Immer muss alles schöngeredet werden

Auch das Journal B  (2.5.2018) geht auf die Personalie Sophie-Thérèse Krempl ein, Leiterin Kommunikation sowie künstlerische Leitung Kooperations- und Sonderprojekte, Mitglied der zehnköpfigen Geschäftsleitung. So schreibt Christoph Reichenau: "Frau Krempl, in Stephan Märkis Gefolge von Weimar nach Bern gekommen, mit diesem liiert, stieg hier auf zur Leiterin der neu geschaffenen Abteilung Koop. Die Abteilung, zuständig unter anderem für die Berner Reden und die Too Late Show, kam seit 2014 nicht wirklich zum Fliegen, einer aufgeblasenen Liste von KooperationspartnerInnen zum Trotz. In der Spielzeit 2016/2017 wurde Krempl, praktisch ohne Erfahrung, leitende Dramaturgin. 2017/2018, nach kurzer Zusammenarbeit mit Cihan Inan, erfand man für sie die neue Stelle der Kommunikationsleiterin."

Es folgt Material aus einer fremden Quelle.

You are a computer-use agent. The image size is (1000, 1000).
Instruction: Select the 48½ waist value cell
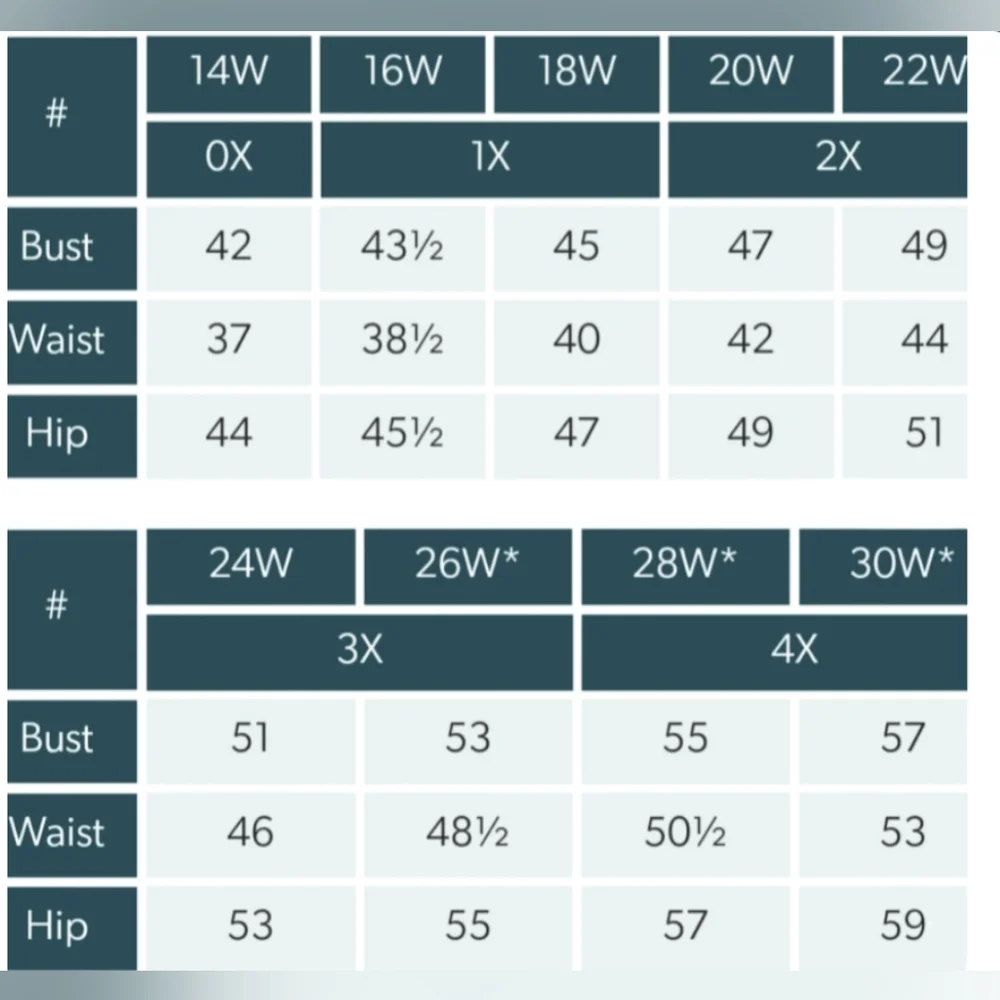point(468,835)
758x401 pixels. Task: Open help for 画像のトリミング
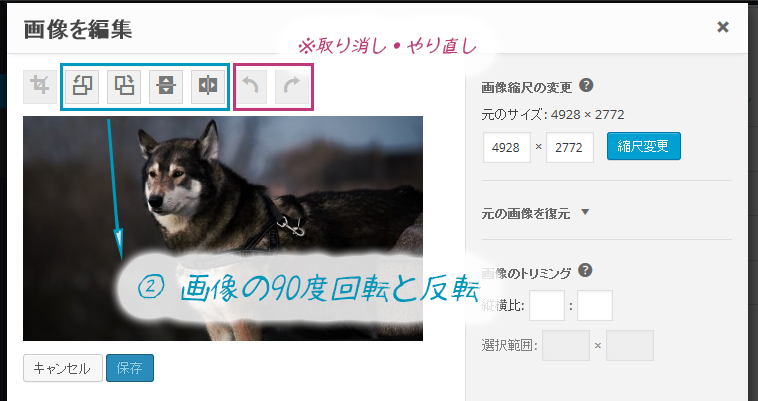586,270
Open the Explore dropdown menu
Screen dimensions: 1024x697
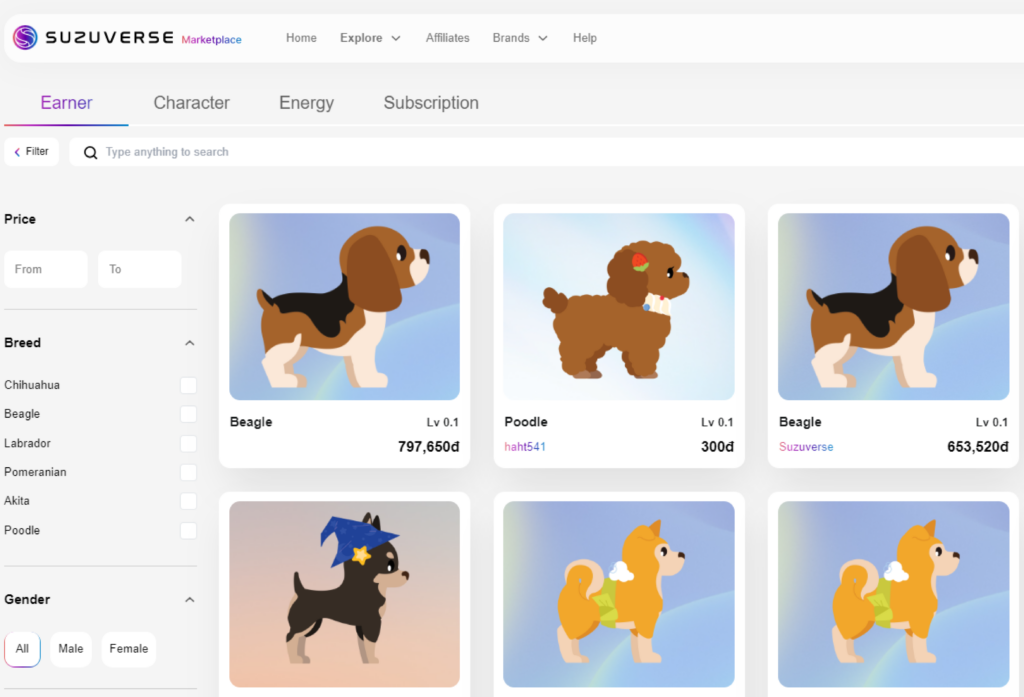pyautogui.click(x=370, y=38)
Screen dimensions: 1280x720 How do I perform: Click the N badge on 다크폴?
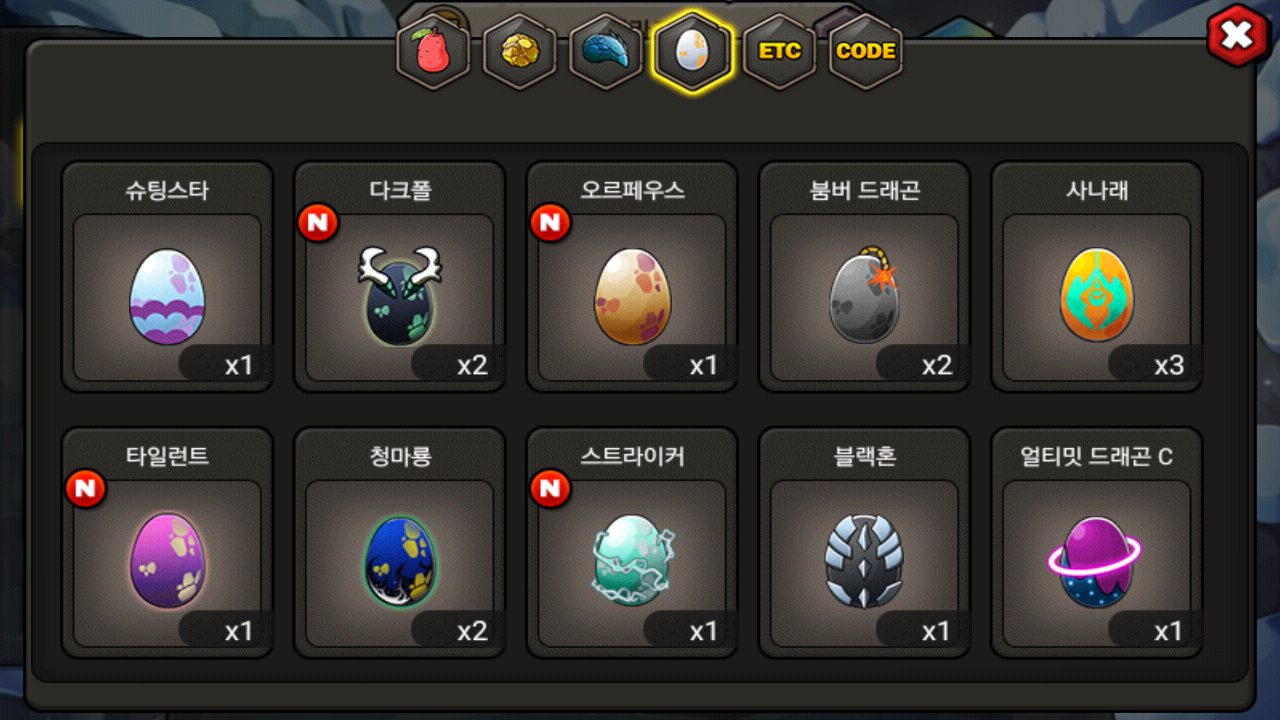point(318,222)
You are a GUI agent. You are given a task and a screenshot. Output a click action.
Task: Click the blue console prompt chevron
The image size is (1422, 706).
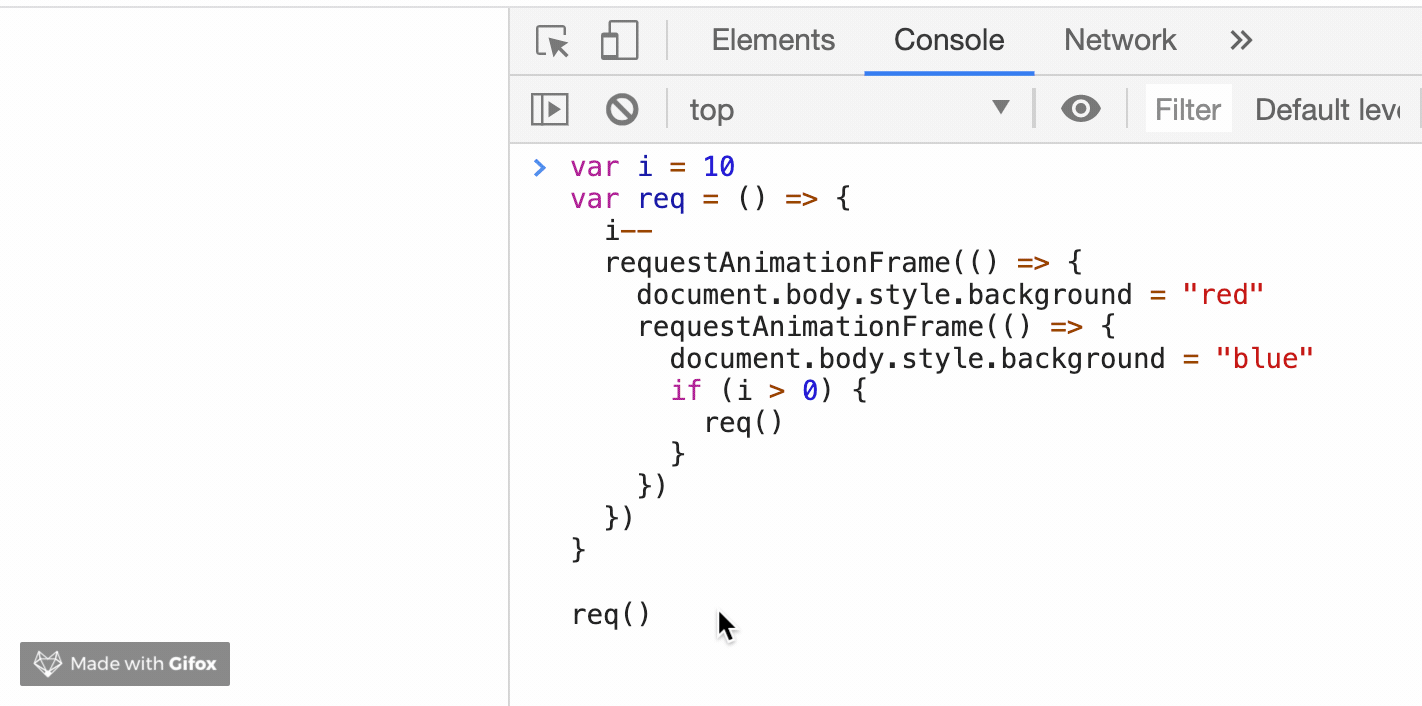pyautogui.click(x=540, y=167)
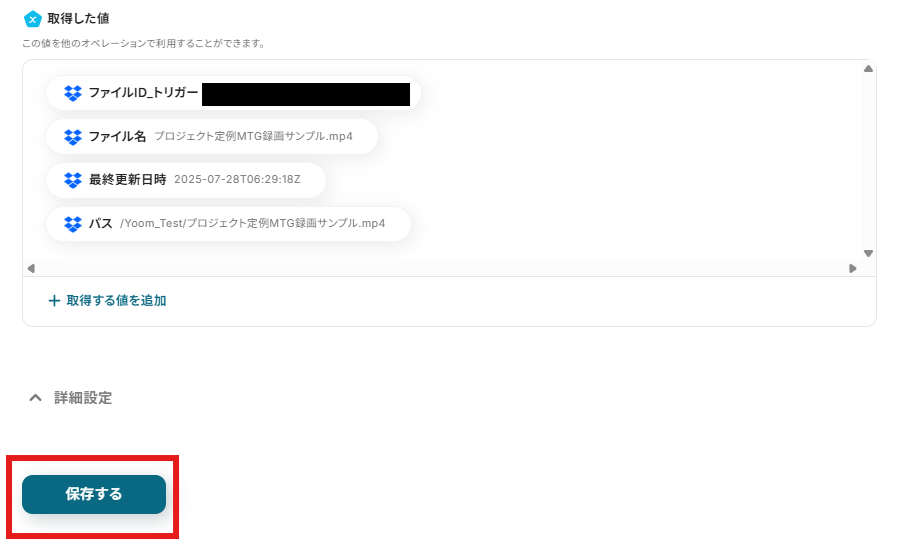
Task: Toggle the 詳細設定 section label
Action: pos(83,397)
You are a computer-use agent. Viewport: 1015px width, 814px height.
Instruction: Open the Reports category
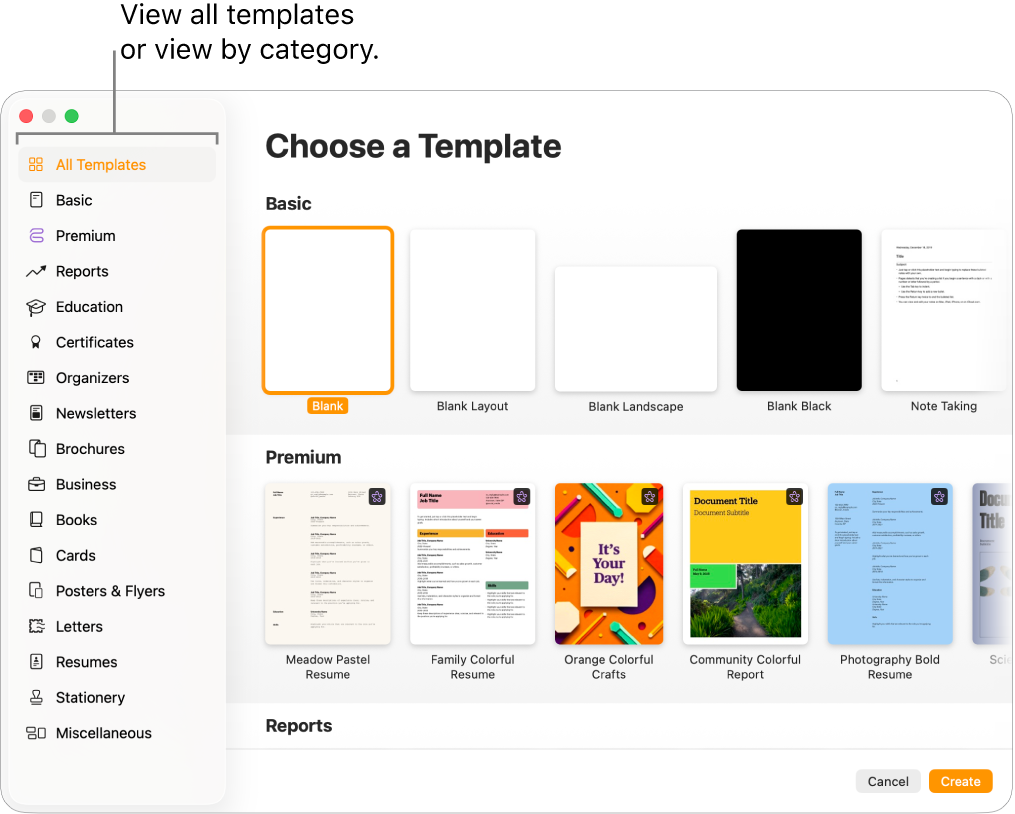(x=82, y=271)
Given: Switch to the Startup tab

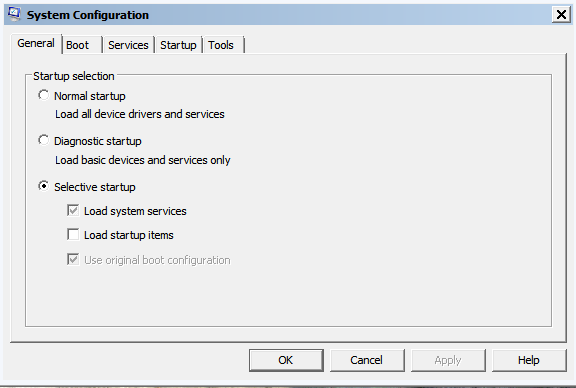Looking at the screenshot, I should tap(178, 45).
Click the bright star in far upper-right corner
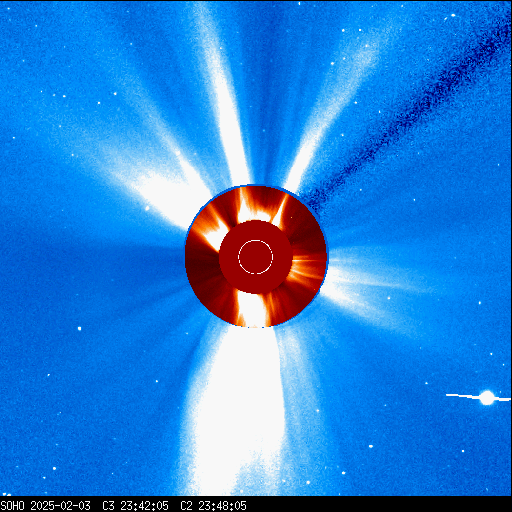 453,15
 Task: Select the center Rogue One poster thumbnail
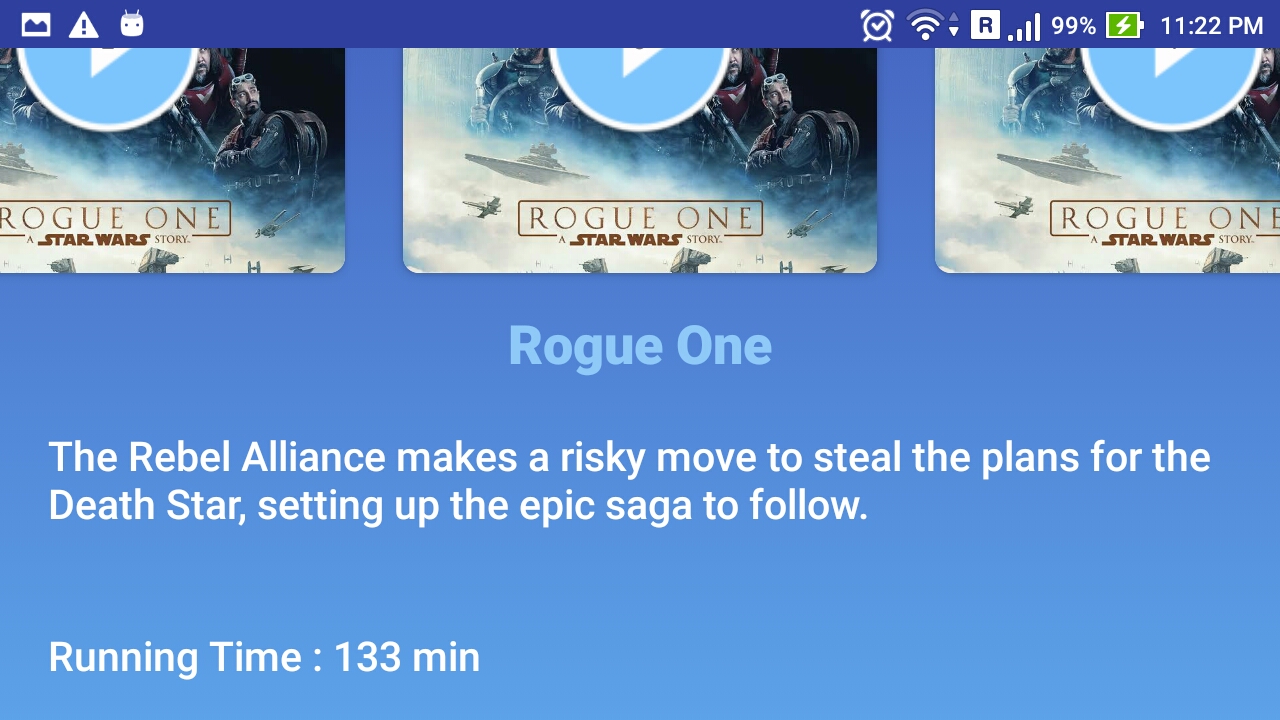(640, 160)
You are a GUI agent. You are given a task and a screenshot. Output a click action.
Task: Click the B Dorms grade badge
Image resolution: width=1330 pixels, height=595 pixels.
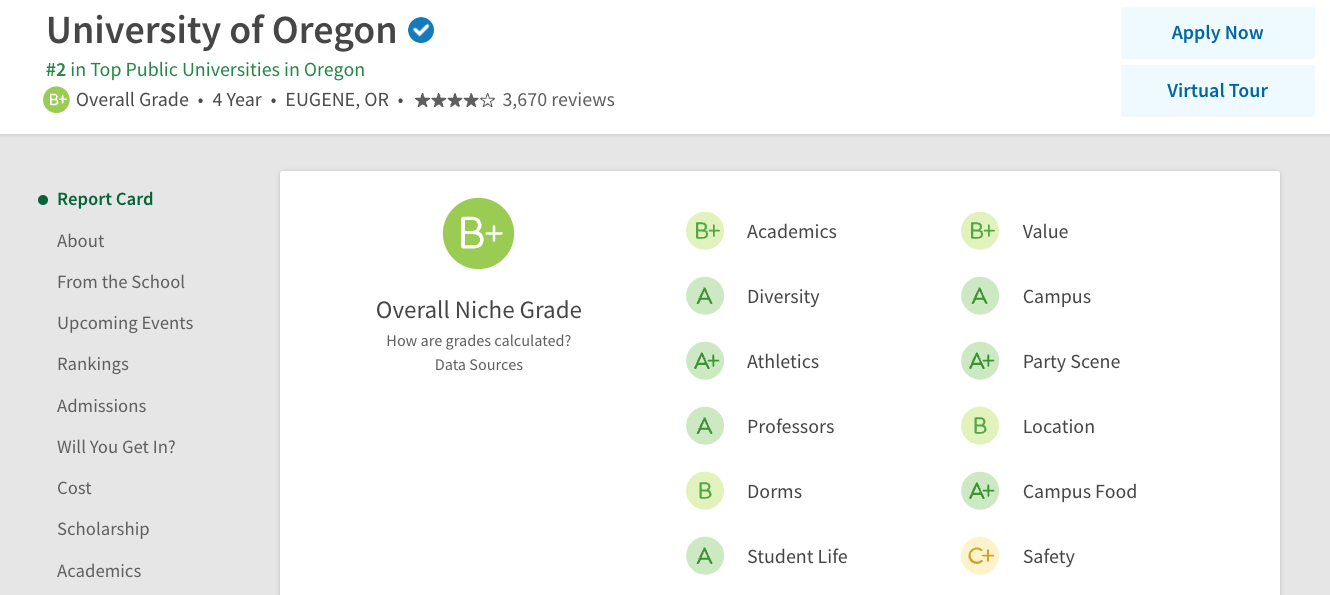[x=705, y=492]
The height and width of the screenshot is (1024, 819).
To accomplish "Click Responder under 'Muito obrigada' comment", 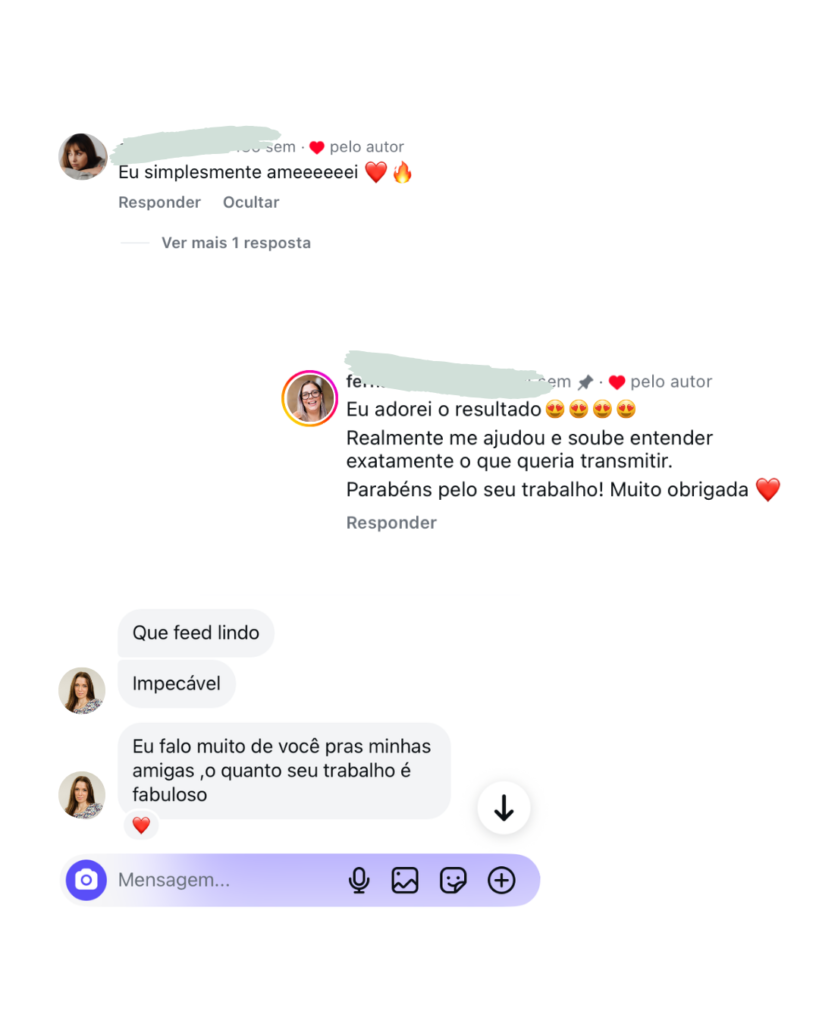I will pyautogui.click(x=391, y=522).
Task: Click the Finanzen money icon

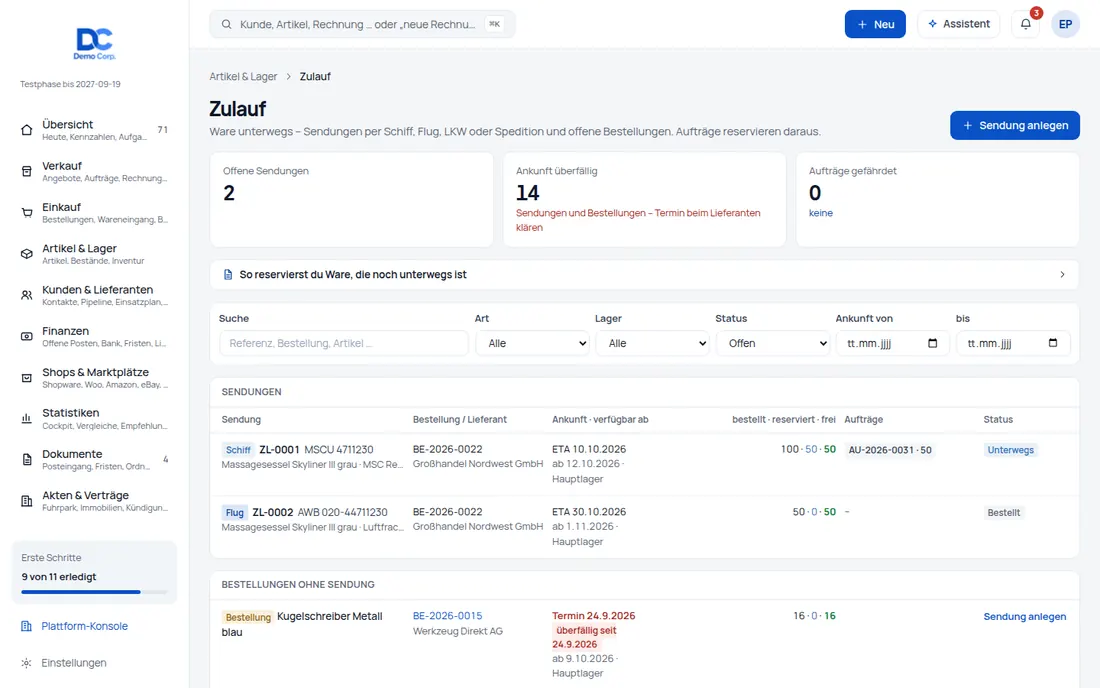Action: tap(27, 337)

Inan verstehe sich – wie viele – nicht mit der Märki-Favoritin, habe sie loswerden wollen und sei damit gescheitert. Wichtiger scheint Reichenau aber der Aspekt, dass anscheinend immer alles schöngeredet werden müsse: "Das Beispiel der Medienmitteilung zeigt die Bedeutung des Satzes, dass Mächtige nicht lernen müssen." Das Kommunikations-Debakel bei der Entlassung von Stephanie Gräve scheine sich zu wiederholen, "indem man Cihan Inan einer diffusen Kritik aussetzt, die niemand wirklich einschätzen kann" – unfair sei das. "Wer schützt eigentlich dieses Gremium, das den Umgang mit öffentlichen Fördermitteln verantwortet, vor seiner selbstverschuldeten Fahrlässigkeit?"